Natürlich kann man auch in der Moderne Abenteuer erleben und es macht mir sogar Spaß, in riesigen Parkhäusern durch die Etagen zu streifen. Aber hier ist nichts Lebendiges verborgen. Der Beton erzählt keine Geschichten. Gebaut wird mit künstlichem Baustoff - nicht mit entdeckbaren Naturmaterialien. Beton hat keine Jahresringe und Industrieputz ist tot und kalt - ganz im Gegenteil zum Lehmputz.

Es gibt praktische keinen Abenteuerfilm ohne alte unberührte Orte und Gebäude. Sind es Höhlen oder Pyramiden, Schlösser oder Burgen. Jedes Abenteuer braucht eine Bühne und einen Ort, der etwas wertvolles beherbergt.
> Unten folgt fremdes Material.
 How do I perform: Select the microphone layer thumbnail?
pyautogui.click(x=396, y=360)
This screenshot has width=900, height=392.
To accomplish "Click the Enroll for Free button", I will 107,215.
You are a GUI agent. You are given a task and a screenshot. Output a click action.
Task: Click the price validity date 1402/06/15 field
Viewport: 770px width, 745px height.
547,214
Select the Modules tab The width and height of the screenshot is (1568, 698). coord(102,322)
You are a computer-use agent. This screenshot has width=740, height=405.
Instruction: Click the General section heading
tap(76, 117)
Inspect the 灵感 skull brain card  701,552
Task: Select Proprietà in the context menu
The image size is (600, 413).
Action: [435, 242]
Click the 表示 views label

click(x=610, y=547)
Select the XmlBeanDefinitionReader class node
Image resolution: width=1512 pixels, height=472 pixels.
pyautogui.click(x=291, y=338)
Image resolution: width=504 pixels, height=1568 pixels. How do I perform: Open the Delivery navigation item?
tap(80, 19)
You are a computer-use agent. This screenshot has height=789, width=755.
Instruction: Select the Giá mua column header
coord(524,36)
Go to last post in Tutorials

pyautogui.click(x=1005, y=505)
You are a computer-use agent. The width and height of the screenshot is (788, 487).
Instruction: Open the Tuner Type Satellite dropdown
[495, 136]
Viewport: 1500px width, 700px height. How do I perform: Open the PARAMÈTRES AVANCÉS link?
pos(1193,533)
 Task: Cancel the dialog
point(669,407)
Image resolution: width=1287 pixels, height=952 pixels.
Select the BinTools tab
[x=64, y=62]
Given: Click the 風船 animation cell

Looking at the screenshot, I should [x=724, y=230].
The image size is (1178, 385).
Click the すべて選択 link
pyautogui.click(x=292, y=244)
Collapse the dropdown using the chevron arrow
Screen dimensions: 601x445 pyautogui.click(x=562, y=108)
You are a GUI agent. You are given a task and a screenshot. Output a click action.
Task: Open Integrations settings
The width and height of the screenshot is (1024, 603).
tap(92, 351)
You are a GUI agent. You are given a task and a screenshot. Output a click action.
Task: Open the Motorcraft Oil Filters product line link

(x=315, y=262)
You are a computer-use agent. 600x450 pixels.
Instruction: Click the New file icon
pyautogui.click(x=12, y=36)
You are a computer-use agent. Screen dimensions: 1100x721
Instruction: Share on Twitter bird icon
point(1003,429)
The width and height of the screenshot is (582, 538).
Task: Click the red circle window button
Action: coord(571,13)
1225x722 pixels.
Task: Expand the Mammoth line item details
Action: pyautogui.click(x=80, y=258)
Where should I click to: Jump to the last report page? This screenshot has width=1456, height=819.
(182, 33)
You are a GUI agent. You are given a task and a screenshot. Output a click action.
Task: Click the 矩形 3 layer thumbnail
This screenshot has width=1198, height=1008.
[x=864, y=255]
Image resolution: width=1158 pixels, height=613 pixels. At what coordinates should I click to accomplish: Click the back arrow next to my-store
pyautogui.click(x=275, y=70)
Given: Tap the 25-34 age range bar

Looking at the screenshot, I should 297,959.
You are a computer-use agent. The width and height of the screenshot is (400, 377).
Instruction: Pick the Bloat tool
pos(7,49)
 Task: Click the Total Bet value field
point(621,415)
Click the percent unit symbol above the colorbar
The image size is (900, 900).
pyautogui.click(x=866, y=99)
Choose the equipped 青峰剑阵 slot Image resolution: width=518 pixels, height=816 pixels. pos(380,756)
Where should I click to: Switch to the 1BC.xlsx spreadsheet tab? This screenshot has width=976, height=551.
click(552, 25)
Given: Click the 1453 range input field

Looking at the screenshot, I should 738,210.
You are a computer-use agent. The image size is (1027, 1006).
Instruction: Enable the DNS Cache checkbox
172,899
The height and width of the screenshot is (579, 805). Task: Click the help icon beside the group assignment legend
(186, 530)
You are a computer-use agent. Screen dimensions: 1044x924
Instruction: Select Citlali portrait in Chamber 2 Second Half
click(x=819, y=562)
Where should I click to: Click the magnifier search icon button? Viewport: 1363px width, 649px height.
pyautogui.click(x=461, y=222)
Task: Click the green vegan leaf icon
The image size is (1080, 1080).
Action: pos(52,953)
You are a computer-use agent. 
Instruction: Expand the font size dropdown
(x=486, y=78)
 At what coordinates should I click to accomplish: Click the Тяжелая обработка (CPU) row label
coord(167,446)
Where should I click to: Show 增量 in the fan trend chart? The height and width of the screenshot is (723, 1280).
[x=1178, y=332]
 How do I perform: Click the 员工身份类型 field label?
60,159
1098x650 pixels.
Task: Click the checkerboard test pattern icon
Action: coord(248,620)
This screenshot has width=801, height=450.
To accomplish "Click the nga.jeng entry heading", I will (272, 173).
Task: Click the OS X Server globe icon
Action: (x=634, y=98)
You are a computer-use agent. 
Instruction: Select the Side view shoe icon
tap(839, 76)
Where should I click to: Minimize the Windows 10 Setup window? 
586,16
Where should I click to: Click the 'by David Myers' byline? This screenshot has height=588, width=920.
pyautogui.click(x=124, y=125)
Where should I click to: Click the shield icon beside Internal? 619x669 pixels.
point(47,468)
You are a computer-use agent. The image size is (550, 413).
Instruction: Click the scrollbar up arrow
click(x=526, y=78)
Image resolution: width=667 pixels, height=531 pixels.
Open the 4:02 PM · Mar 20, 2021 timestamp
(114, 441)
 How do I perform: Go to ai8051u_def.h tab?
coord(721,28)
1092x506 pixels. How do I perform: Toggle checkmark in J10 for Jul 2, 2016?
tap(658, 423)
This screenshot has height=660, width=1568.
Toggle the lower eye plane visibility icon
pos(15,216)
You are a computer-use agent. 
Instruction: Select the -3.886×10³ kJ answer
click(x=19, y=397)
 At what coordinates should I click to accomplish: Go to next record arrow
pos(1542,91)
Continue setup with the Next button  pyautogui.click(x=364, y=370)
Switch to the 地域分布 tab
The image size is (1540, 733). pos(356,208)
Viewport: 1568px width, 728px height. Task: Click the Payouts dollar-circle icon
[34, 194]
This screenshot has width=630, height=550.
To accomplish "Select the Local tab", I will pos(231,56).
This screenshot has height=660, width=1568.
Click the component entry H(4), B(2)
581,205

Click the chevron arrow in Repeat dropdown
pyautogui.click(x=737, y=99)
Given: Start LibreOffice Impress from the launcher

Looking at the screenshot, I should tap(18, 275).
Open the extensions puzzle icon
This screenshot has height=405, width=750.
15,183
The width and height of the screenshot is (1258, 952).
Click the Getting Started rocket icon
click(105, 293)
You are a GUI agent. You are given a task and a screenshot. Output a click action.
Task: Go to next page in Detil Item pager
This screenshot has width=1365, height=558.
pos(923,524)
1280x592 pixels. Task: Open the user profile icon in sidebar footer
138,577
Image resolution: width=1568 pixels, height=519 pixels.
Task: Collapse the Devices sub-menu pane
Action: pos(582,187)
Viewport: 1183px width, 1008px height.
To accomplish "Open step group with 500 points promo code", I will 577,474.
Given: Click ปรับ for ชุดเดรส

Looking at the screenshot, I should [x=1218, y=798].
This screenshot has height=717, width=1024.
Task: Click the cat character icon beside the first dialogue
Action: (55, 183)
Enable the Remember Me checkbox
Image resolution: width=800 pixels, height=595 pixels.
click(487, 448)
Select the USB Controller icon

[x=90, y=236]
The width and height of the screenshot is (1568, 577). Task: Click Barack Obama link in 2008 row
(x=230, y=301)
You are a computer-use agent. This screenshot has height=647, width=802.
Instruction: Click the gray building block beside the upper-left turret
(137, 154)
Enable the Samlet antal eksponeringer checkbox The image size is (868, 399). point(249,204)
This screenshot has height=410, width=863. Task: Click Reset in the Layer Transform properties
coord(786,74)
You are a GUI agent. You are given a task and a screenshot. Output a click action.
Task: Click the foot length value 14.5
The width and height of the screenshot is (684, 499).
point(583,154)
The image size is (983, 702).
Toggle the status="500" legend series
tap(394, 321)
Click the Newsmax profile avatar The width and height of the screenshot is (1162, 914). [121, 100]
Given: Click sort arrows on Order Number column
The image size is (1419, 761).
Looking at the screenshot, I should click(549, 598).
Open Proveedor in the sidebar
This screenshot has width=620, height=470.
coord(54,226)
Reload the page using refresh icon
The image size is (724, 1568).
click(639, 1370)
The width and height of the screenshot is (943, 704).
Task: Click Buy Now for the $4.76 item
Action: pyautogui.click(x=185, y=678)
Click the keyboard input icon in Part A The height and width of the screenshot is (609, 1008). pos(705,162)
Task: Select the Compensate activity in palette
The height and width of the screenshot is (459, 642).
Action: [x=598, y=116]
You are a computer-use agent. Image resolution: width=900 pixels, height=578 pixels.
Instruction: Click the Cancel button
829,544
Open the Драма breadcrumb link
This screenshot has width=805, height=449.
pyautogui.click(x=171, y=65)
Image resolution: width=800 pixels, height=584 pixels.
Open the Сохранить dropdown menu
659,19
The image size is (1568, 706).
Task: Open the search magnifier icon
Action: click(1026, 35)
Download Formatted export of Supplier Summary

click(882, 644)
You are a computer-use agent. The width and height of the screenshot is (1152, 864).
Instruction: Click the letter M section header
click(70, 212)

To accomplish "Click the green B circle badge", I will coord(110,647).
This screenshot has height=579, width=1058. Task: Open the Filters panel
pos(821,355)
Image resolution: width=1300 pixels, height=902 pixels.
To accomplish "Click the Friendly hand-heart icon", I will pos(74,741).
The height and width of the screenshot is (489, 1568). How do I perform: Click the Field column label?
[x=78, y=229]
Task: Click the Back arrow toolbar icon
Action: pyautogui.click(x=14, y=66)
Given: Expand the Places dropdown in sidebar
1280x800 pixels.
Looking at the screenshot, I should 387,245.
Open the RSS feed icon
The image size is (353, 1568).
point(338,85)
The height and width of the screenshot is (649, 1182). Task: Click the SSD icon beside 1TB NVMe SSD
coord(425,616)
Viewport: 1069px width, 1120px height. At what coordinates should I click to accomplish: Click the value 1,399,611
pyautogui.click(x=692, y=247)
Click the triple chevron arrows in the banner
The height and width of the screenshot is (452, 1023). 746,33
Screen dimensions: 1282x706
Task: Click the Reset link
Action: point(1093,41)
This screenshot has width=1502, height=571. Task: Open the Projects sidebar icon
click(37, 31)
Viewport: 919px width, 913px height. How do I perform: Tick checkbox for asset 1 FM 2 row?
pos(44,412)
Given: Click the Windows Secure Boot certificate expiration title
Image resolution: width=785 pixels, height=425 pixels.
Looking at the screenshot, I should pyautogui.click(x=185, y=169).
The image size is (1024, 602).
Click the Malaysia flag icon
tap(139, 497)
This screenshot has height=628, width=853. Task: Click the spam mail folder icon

Und nun frage ich Euch: „Was kann jeder Einzelne tun, um die Abenteuer nicht erlöschen zu lassen? Welche Möglichkeiten gibt es, das Alte und Schöne zu bewahren? Was braucht man vielleicht nicht zu streichen oder zu überputzen? Die Holzplanken eines dreihundertjährigen Fußbodens erzählen die abenteuerlichsten Geschichten, alte Hauswände bewahren jede Spur der Zeit. Mit echtem Leinöl lassen sich unzählige Oberflächen konservieren. Muss wirklich alles abgerissen werden das alt ist, oder kann man es auch mit einfachen günstigen Mitteln erhalten, um das Abenteuer nicht erlöschen zu lassen?“

Ohne die kunstvollen Werke der Alten verkümmert unser Sinn für das Schöne. Ein Abenteuer nährt sich von Romantik und Entdeckerlust. Ohne die Schönheit des Alten geht die Inspiration für Erkundung verloren.

Was können wir tun, um das Abenteuer zu bewahren?